TAREA PLANTEADA –
En el fragmento sobre la Inmaculada Concepción, ¿en qué capítulo del Génesis se cuenta el primer hecho de la historia?

FRAGMENTO DE ORIGEN –
-- -- --

La Inmaculada Concepción revancha de Dios

Abad Paul Delatte, Monasterio de Solesmes

 

Dios nunca ha sufrido derrotas.
Propiamente hablando, nunca ha tenido necesidad de desquite. Y, sin embargo, el primer hecho de la historia, el contado en el capítulo 3 del Génesis, y que la fiesta de la Inmaculada Concepción nos ha recordado, este hecho se parecía a un fracaso. Parece haber desbaratado el proyecto de Dios.
Sin duda, el modo de reparación anunciado y prometido, puesto en obra desde el primer instante, lo había restituido todo sobre un plan nuevo y con un tal acrecentamiento de gracia que la Iglesia ha podido decir: «¡Oh feliz culpa!... o certe necessarium Adæ peccatum24».
Parecía, en fin, que a Dios le había tocado desde el principio la peor parte y que, por el hecho de este primer pecado, la posteridad humana quedaba manchada, envenenada, abocada a la muerte. Por eso, en la elección del medio que hizo para renovar el género humano, Dios parece mostrar interés en que su esfuerzo tenga el carácter y la intención de una revancha. Y ésta fue completa.
Dios se aplicó en copiar el procedimiento diabólico que había mancillado a la humanidad entera.
Yo no hago más que reproducir la doctrina del apóstol san Pablo en el capítulo quinto de su Epístola a los Romanos: los elementos del triunfo diabólico son:
–un hombre único,
–un hombre representativo, en el cual vemos toda la raza,
–una falta cometida por él,
–la caída o la degradación,
–la difusión de esta caída,
–el corolario último, que es la muerte,
–la muerte, fruto del pecado,
–la muerte indicio del pecado, que, por su reino que se extiende a todos, por la universalidad de sus golpes que llegan hasta a los mismos justos, hasta aquellos mismos que no han pecado, que no han tenido ocasión de pecar a ejemplo del primer Adán, testimonia que no es la persona, sino la naturaleza la que ha sido mancillada y envenenada.

-- -- --

MATERIAL PROPORCIONADO –
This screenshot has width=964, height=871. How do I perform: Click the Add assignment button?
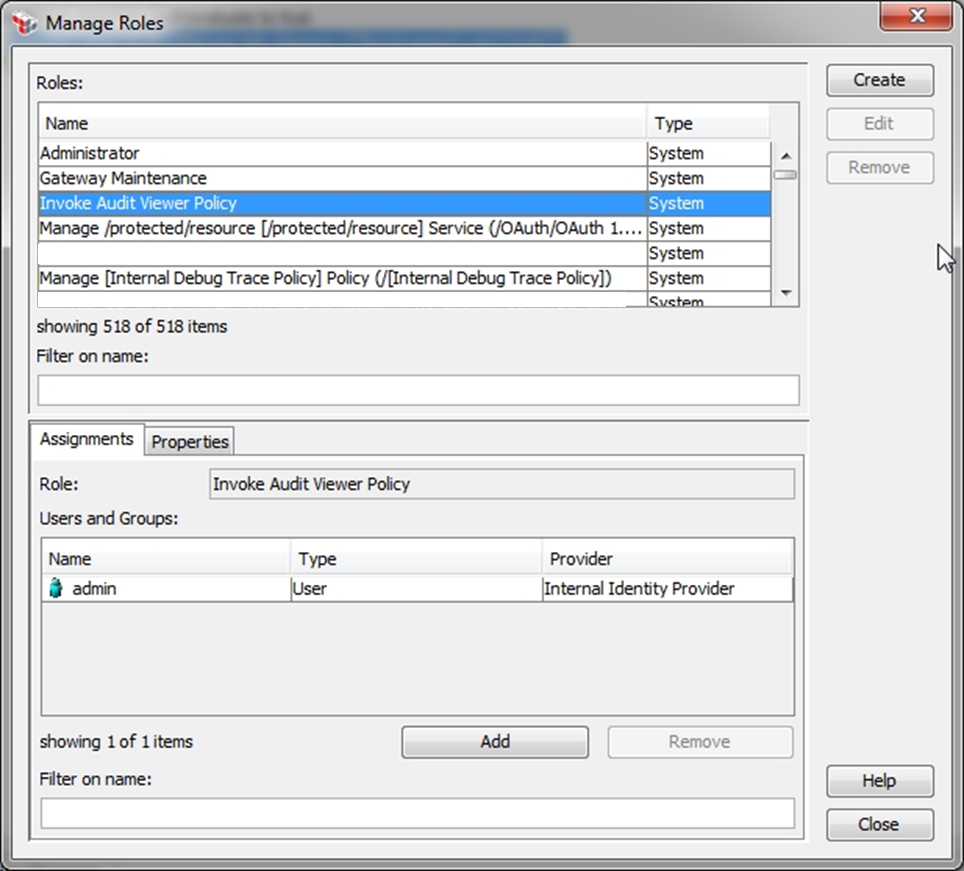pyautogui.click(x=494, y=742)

-- -- --

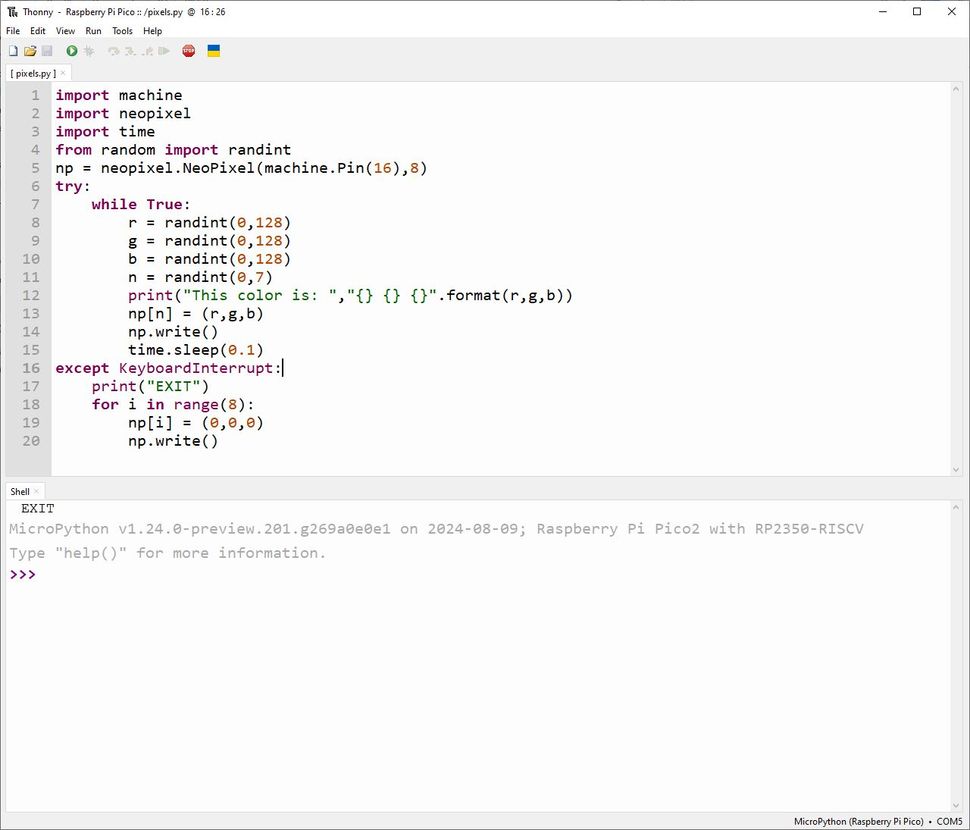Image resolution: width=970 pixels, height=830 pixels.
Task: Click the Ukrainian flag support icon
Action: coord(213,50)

-- -- --

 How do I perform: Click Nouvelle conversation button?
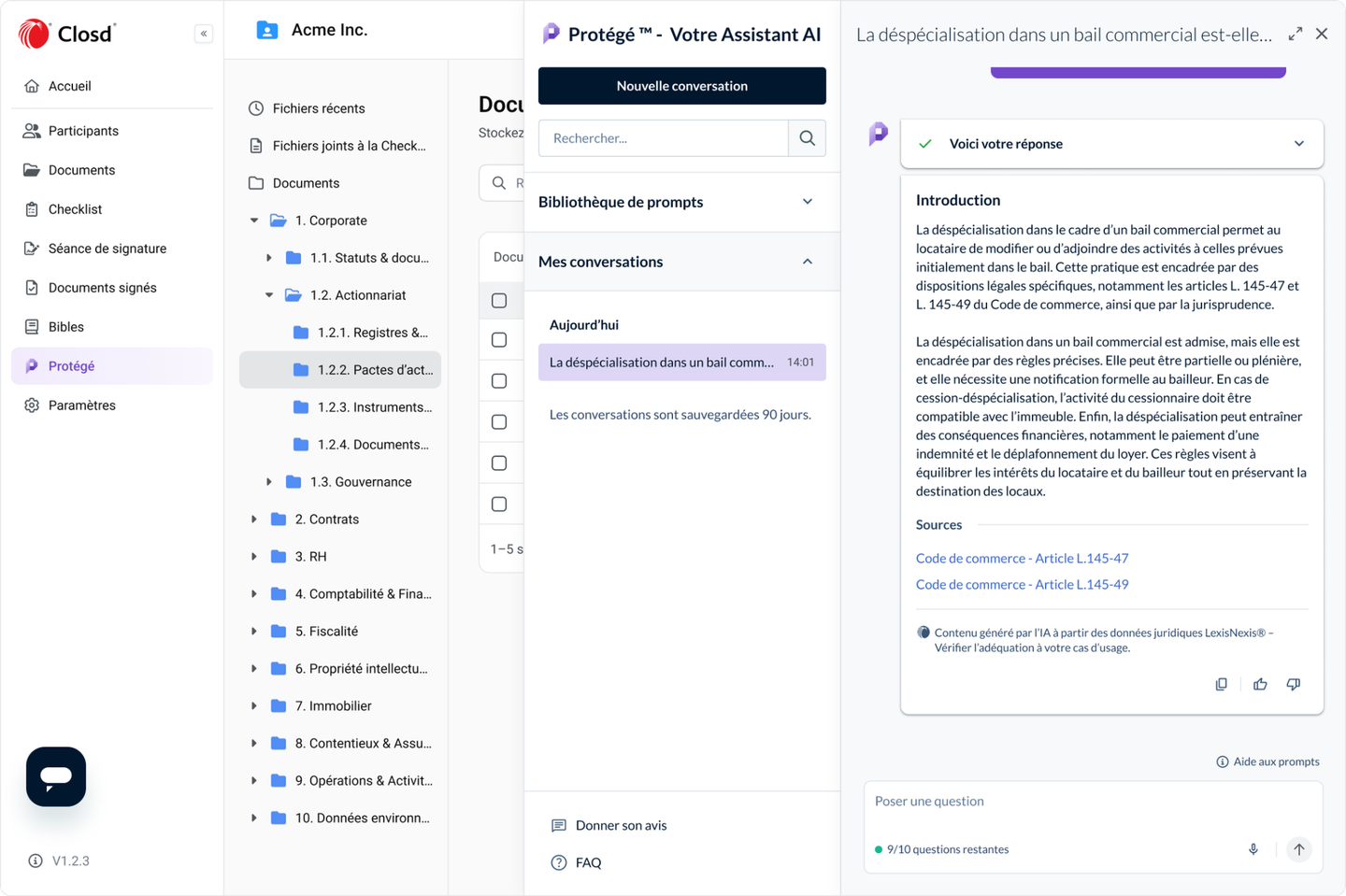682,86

-- -- --

RESPUESTA COMPLETA –
En el capítulo 3 del Génesis.